*** PASAJE DE ORIGEN
Mi rostro intacto, aún conserva su perfección con leves muescas.... como las esculturas que tanto amo, como los bajorelieves de las ruinas de Persépolis. ¿Cómo ha llegado hasta aquí, sobrevivido durante cuarentaydos años? Ni cicatrices, ni quemaduras, ni una mella, apenas algunas manchas, rancias pecas sobre una superficie que jamás llegó a ser de marmol; quizás sí, de alabastro. Aún recuerdo cuando mi piel era tan fina y tan clara que las venas se transparentaban en mi pecho, hasta la punta de mis senos, en mis brazos, dibujando los contornos. Eran los inviernos del trópico donde podía huir del sol, donde no tenía un color tostado y me miraba desnuda ante el espejo a la sombra de los Jacarandás florecidos de color violeta, golpeando suavemente las ventanas de mi tercer piso.
  Era joven, había tiempo.
Y sé que el tiempo es relativo, que para nosotros cuarenta años son un mundo y para una sequoya gigante la milésima parte de él...  pero en esa relación desproporcionada, contando con que nosotros nos movemos, nos arriesgamos y sí, podemos huir de los incendios, pero también los provocamos, vuelvo a preguntarme: ¿Cómo ha llegado mi rostro, lo más valioso que mi cuerpo, íntegro hasta hoy?
 Se me antoja un milagro pensar que ha sorteado todos los accidentes posibles y se ha preservado. No se ha degradado, no se ha desteñido, ni resquebrajado, ni diluido. No se ha derretido, ni cambiado apenas, no se ha arrugado ni consumido. Mi rostro, como el de Dorian, guarda el secreto de su belleza incluso para mí. Mientras, el resto de mi cuerpo muestra la decadencia de los años y de una vida sedentaria.
    De cuello para abajo, todo son huellas, todo se derrumba, todo se destruye como una marmita resquebrajada por el fuego en el que se cocieron demasiados hechizos, se dehace en carbón negro. Los pliegues robados a mi rostro, las carnes flácidas escatimadas a mi cuello, se descuelgan en cortinajes rasgados de mis pechos, de mi espalda, de mis brazos, de mi vientre...
******
*** LÍNEAS SUMINISTRADAS
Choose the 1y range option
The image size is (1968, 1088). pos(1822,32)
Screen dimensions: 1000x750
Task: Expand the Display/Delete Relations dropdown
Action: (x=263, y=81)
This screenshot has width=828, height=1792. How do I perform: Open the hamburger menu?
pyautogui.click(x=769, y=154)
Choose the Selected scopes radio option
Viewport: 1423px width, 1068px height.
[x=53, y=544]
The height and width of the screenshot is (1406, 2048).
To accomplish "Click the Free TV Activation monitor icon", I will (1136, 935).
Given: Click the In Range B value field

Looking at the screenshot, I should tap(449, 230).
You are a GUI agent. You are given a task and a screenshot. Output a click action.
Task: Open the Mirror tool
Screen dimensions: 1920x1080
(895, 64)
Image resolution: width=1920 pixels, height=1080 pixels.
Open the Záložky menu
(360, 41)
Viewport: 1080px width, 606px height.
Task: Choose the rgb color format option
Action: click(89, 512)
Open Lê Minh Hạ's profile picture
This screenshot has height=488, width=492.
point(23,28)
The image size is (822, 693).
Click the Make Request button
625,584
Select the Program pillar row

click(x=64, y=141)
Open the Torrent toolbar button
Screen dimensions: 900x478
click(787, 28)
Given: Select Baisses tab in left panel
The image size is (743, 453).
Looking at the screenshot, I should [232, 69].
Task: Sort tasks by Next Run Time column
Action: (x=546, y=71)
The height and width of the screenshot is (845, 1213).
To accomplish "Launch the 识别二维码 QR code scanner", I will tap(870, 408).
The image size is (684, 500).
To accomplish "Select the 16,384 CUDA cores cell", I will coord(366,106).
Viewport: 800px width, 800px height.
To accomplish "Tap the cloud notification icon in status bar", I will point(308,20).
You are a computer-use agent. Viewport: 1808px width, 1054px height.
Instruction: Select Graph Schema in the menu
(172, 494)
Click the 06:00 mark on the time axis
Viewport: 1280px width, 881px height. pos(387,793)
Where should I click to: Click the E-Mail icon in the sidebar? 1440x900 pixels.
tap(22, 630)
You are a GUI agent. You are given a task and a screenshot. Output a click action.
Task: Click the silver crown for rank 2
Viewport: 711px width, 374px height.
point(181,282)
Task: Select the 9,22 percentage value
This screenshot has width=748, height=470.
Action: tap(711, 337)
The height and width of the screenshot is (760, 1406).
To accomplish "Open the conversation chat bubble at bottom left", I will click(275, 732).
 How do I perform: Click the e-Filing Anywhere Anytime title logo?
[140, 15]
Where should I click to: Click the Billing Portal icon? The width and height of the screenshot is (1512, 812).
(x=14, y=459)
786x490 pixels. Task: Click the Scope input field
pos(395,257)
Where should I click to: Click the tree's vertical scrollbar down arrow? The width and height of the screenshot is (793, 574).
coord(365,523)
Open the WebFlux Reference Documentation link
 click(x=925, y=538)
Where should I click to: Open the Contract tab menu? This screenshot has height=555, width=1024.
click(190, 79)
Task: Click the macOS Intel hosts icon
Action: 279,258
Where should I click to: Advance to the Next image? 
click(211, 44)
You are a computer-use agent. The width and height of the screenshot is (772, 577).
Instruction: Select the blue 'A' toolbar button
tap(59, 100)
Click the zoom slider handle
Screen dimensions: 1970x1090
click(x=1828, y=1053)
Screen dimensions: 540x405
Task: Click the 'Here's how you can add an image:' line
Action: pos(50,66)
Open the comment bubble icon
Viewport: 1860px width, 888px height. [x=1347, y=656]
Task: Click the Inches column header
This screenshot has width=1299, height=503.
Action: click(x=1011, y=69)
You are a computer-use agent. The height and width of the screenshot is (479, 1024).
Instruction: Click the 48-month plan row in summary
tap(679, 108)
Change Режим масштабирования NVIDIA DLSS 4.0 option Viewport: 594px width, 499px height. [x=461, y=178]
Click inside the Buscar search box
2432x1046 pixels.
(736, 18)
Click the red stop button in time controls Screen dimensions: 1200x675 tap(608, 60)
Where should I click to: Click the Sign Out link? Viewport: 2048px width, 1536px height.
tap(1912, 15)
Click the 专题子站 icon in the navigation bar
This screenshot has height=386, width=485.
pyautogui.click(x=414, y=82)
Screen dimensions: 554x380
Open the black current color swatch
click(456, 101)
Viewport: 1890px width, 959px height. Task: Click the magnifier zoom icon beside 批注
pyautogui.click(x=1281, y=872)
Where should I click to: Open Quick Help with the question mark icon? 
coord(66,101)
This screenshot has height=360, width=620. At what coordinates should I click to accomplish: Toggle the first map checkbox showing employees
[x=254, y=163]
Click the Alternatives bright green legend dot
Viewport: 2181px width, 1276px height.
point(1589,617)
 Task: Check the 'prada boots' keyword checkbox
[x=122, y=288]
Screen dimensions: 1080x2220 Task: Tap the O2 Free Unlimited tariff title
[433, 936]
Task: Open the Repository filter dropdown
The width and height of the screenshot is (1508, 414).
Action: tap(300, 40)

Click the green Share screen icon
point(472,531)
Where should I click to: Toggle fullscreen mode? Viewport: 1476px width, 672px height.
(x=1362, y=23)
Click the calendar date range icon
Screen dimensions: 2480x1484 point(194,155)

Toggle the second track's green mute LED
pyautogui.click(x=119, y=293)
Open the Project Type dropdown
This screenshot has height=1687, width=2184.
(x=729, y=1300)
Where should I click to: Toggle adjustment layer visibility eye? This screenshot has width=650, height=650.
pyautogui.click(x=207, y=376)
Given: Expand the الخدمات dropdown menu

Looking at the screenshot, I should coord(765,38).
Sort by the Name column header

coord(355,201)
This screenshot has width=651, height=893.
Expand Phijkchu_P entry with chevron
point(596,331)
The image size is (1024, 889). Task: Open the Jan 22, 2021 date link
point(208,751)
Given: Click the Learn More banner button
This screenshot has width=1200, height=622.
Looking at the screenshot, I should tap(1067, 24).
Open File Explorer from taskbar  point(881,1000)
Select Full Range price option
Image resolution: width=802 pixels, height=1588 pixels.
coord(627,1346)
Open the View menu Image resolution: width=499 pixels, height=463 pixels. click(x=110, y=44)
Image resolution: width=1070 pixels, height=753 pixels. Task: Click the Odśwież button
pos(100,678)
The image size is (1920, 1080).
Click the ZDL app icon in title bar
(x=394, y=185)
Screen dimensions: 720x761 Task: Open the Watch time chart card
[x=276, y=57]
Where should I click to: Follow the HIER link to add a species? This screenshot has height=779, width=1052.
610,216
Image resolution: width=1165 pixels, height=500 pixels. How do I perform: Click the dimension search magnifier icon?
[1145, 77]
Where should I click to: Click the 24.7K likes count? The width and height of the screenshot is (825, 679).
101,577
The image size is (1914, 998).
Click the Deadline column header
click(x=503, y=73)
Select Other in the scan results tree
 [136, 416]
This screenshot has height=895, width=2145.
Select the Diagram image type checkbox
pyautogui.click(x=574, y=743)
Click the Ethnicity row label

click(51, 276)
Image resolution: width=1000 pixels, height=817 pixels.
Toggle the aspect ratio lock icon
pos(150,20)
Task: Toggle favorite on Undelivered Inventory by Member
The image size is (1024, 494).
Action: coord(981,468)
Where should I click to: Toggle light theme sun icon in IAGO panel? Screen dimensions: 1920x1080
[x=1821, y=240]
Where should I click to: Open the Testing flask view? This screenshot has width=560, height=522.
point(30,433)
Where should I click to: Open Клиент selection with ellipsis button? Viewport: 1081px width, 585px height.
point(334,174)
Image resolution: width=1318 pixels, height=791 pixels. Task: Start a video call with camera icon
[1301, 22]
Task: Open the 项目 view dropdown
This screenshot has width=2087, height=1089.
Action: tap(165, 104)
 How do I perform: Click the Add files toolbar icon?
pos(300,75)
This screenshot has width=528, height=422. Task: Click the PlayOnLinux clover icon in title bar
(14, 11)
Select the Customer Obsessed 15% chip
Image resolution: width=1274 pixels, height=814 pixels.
******
TAREAS POR REALIZAR ->
1: Devuelve sin cambios el fragmento del texto sobre el rostro intacto que empieza en "Se me antoja" y termina en "de mi vientre...".
2: Por favor, retoma el texto sobre el rostro intacto y prolóngalo a partir de su última oración.
Las líneas provienen de otra fuente.

RESPUESTAS POR TAREA ->
1:
Se me antoja un milagro pensar que ha sorteado todos los accidentes posibles y se ha preservado. No se ha degradado, no se ha desteñido, ni resquebrajado, ni diluido. No se ha derretido, ni cambiado apenas, no se ha arrugado ni consumido. Mi rostro, como el de Dorian, guarda el secreto de su belleza incluso para mí. Mientras, el resto de mi cuerpo muestra la decadencia de los años y de una vida sedentaria.
    De cuello para abajo, todo son huellas, todo se derrumba, todo se destruye como una marmita resquebrajada por el fuego en el que se cocieron demasiados hechizos, se dehace en carbón negro. Los pliegues robados a mi rostro, las carnes flácidas escatimadas a mi cuello, se descuelgan en cortinajes rasgados de mis pechos, de mi espalda, de mis brazos, de mi vientre...

2:
    Como si hubiera hecho un pacto. De rodillas sobre cristales ardientes rogando con lágrimas puras, por la conservación de mi rostro. Como si el diablo hubiera aceptado mi ofrenda pero diciéndome: "No hay retrato",  me concedió, a cambio, la lenta destrucción de los frisos que componen este partenón que es mi frente, apenas con mácula, para que no pudiera notarlo. Así, quizás de este modo, podía seguir soñando. Imaginar que como mujer aún era seductora, y bella y potente, y enlazar a hermosos jóvenes por la cintura con el brazo de mis sueños incendiarios.
   Nada más, una ilusión tras un rostro de marmol rosa. No diré que es blanco. Es rosa, cada vez más opaco. O como el marfil, que amarillea con los años. Y lejano de mí se muestra al mundo en fotos mientras permanece en el banco de las horas que es esta montaña. Es un rostro televisado a través de una red ficticia, un rostro que nadie toca, y solo una persona acaricia. Las manos de oro se quedaron en el valle de mis sueños podridos. No me rozan.
   Me rozaron. Sé que mi piel es suave. Sé que encanta a quien la toca.
Conservada entre las nieves de las cumbres como en un hielo perpétuo a traves del que se mira.. así se conserva mi rostro, de piel fragil.
   ¿Es el delicado cautiverio al que está sometido el que lo ha preservado?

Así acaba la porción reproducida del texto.